PROBLEM
Which lines of the entries contain the string "will"? Copy each of them.

DATA FOR PROCESSING
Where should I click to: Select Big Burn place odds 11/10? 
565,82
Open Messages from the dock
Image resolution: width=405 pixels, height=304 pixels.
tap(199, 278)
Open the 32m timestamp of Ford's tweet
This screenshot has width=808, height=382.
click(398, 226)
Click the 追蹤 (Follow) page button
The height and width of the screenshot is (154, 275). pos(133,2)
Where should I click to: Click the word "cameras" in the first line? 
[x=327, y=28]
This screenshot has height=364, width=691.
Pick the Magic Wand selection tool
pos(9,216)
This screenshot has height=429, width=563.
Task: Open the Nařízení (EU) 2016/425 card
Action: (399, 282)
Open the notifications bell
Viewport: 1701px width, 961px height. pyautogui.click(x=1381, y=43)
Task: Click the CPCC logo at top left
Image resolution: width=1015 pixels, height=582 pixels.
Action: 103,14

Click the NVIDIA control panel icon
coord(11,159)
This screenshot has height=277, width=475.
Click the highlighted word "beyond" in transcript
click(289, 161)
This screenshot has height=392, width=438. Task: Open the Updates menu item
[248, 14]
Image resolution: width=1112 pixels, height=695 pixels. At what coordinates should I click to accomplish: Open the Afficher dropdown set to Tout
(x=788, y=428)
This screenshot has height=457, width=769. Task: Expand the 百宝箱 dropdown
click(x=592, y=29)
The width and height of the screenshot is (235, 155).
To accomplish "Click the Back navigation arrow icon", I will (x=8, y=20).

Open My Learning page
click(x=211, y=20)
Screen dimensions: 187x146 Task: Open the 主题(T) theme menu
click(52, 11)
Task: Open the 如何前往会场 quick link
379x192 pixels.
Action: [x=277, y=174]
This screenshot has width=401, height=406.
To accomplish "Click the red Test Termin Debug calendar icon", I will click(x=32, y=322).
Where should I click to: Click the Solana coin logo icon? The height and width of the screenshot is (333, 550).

ANSWER SECTION
To accomplish "Click the Back navigation arrow icon", I will (x=8, y=20).
To accomplish "Click the red Test Termin Debug calendar icon", I will click(x=32, y=322).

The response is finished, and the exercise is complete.